Update 353: 2020 Presidential Cand. Series
Sen. Warren’s Prolific Progressive Policy Platform
Today’s update marks the start of our new bi-weekly series, a review of the economic policy platforms of prominent 2020 Democratic presidential candidates who have qualified for one or more DNC debates.
First up, we examine Senator Elizabeth Warren’s proposed “wealth tax.” Below, we outline the details of her plan, as well as offer a brief analysis of its impact and feasibility. Later this month, we’ll take a look at Senator Bernie Sanders and his plans to buoy the middle class.
Good weekends all,
At the beginning of the year, Senator Elizabeth Warren announced her presidential campaign’s flagship economic proposal — a “wealth tax” on the richest Americans, intended to pay for many of her ambitious and varied social policy plans.

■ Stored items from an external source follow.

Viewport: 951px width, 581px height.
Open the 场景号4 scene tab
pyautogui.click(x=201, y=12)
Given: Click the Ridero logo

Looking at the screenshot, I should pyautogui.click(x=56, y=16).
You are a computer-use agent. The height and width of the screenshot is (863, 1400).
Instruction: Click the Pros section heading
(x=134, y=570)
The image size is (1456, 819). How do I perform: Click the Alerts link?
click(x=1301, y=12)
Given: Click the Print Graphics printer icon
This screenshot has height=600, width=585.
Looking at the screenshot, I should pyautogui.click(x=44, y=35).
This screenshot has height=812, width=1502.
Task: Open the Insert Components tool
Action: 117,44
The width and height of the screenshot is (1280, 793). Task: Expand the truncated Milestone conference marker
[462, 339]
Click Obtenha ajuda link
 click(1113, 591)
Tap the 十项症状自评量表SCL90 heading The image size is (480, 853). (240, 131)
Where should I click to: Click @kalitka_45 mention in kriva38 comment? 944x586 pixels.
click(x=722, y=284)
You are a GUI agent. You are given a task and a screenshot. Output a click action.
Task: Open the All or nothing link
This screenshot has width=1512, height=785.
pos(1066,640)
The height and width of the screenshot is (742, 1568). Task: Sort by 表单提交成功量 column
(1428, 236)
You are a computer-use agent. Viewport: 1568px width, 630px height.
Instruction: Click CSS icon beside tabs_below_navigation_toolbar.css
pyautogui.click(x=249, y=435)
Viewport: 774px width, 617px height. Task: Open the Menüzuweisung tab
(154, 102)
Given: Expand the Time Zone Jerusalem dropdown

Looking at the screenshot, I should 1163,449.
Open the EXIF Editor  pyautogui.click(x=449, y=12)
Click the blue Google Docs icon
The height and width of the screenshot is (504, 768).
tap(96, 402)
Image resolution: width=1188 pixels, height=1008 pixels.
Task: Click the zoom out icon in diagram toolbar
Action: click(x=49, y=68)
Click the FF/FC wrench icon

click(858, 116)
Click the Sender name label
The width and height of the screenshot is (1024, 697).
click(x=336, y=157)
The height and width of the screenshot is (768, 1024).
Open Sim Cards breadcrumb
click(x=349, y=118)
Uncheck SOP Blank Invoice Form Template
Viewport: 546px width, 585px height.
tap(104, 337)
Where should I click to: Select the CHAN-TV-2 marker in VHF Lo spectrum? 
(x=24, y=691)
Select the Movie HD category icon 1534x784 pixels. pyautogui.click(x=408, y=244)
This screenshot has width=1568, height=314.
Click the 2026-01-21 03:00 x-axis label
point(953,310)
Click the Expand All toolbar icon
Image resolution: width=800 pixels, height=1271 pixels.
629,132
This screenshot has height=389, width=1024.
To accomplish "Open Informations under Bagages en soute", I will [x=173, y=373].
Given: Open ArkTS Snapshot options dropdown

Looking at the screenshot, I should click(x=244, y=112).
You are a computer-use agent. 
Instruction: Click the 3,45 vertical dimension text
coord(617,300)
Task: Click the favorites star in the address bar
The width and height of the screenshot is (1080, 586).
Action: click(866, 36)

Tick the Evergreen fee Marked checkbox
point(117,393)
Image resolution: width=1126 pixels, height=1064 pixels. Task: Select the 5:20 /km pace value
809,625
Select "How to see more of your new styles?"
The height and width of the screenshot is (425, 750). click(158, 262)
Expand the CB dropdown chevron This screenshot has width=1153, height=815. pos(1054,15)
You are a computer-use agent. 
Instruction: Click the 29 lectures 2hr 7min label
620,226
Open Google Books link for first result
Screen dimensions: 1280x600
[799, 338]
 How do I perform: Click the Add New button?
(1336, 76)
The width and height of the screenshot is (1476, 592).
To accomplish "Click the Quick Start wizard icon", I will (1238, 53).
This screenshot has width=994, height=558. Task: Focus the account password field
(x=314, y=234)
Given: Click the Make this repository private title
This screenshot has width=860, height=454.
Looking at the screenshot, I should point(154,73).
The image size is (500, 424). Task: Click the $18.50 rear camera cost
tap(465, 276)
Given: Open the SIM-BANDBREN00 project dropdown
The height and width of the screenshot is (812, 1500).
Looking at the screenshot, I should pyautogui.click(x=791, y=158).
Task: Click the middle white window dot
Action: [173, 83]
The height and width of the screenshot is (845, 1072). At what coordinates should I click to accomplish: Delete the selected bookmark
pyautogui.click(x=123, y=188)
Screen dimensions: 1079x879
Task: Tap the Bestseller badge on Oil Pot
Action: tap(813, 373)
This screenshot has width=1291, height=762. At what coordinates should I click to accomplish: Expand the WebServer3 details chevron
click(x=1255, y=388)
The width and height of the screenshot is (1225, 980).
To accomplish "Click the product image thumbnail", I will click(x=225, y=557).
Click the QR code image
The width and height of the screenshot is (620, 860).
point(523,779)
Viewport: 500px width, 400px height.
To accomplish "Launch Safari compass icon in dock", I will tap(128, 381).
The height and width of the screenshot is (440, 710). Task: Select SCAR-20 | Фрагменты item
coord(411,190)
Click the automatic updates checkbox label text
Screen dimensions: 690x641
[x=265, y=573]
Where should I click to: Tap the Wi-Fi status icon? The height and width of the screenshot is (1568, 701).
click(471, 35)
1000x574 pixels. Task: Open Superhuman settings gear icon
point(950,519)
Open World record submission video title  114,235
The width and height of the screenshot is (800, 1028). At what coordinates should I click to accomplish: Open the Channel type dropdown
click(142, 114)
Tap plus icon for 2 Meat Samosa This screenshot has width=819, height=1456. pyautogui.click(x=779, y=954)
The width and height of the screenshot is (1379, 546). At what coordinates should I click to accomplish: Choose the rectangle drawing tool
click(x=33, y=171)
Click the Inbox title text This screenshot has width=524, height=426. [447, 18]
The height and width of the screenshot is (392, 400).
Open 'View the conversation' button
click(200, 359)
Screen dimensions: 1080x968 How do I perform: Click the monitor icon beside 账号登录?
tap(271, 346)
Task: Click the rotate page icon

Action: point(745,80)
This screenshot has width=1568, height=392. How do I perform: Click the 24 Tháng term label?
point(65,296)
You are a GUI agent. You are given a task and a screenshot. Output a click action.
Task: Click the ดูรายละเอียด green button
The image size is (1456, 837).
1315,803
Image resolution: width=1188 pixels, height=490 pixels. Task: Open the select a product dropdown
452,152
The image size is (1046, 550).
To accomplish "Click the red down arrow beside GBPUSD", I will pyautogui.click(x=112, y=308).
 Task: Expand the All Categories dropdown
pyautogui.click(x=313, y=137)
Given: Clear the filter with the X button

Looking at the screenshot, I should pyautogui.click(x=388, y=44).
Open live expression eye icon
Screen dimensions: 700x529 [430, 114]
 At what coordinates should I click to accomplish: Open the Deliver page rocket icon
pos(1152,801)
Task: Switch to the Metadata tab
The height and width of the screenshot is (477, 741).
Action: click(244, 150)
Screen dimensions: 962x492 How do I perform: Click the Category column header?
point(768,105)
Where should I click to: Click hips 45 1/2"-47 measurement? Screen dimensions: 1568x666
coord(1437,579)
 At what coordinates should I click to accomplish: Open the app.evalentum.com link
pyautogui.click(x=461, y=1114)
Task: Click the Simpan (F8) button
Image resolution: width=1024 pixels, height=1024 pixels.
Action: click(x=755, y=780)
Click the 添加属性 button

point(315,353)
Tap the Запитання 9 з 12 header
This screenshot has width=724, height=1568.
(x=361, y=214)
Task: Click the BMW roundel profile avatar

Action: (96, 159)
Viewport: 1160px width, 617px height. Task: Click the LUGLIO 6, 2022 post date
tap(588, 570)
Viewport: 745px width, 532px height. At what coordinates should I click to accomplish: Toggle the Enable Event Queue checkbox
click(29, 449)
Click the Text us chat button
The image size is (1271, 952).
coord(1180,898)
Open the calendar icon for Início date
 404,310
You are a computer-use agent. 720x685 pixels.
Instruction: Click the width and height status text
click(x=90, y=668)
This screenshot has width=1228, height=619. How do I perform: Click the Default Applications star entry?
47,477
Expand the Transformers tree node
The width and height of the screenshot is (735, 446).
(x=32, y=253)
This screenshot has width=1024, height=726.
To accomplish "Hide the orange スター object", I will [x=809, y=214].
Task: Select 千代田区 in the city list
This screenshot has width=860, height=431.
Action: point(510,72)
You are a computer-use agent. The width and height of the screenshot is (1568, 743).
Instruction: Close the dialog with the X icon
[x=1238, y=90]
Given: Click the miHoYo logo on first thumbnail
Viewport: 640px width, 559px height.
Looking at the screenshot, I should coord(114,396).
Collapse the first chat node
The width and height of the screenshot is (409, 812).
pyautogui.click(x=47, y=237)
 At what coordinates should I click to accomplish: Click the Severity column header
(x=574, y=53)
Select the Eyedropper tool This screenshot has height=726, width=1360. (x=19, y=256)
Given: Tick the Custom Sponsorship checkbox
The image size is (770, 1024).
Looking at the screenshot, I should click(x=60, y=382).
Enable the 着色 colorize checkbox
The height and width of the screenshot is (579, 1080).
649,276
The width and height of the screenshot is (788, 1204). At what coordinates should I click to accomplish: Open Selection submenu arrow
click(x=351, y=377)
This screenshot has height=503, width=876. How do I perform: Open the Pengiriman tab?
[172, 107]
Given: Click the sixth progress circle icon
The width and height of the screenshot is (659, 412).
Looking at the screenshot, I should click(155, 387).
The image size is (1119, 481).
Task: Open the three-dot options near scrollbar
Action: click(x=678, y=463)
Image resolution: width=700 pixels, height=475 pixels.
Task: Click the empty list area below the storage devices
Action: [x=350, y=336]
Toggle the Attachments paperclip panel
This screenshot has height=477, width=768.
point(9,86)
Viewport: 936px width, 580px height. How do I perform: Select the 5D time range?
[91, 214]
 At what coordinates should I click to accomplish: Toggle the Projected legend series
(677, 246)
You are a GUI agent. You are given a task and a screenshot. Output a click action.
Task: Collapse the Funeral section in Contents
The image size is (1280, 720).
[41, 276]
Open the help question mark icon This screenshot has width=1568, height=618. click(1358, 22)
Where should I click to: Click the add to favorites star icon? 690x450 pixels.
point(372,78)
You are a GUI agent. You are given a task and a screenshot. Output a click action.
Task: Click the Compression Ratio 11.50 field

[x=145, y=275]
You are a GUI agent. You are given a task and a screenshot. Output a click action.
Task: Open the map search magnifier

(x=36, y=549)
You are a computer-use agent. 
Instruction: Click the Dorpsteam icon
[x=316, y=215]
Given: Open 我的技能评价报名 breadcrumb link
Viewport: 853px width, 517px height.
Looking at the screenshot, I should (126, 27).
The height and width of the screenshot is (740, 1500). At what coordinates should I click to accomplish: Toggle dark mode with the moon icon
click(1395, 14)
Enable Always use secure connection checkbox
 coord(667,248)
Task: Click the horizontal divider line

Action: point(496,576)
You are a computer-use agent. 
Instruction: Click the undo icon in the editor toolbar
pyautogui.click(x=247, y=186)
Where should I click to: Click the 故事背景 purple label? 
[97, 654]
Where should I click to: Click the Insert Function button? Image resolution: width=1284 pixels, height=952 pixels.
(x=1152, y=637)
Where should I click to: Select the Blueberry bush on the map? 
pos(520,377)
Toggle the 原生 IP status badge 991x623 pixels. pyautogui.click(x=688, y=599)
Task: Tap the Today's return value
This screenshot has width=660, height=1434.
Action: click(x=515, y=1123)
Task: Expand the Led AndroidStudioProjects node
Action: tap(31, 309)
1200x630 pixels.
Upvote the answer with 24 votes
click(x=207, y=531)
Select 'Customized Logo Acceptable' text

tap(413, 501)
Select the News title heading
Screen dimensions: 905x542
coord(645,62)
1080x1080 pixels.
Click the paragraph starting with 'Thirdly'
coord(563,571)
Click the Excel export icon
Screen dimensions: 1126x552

Sen. Warren’s wealth tax would only apply to less than 0.1 percent of U.S. households and would raise almost $3 trillion over 10 years — for the first time in memory, a comprehensive individual tax on households, seeking revenue based on net worth, not annual income.
The proposal comes at a time of increasing popularity for similar redistributive policy ideas from progressive lawmakers. It is riding a wave of disenchantment felt by millions of everyday Americans. The richest 0.1 percent of Americans has seen its share of wealth more than triple, from 7 to 22 percent since the 1970s. The GOP Tax Cuts and Jalopy Act (TCJA) strategy was to cut taxes marginally on the middle class, while giving large tax breaks to forms and wealthy Americans.
Will Wealth Tax Mean a Wealth of Revenue?
Sen. Warren’s wealth tax would target the wealthiest 75,000 households in the country that each hold over $50 million in net assets. One study suggests the tax could raise $2.75 trillion over the next ten years. The proposal would:
- apply a two percent annual tax on household net worth between $50 million and $1 billion
- provide an additional one percent annual “Billionaire Surtax” (3 percent tax overall) on household net worth above $1 billion
- not apply to households with a net worth of less than $50 million (99.9 percent of American households)
The tax plan also includes strong anti-evasion provisions, including significantly increasing the IRS enforcement budget, a minimum audit rate for the 75,000 households subject to the wealth tax, a 40 percent “exit tax” on a net worth above $50 million of any U.S. citizen who chooses to renounce their citizenship, and robust third-party reporting requirements.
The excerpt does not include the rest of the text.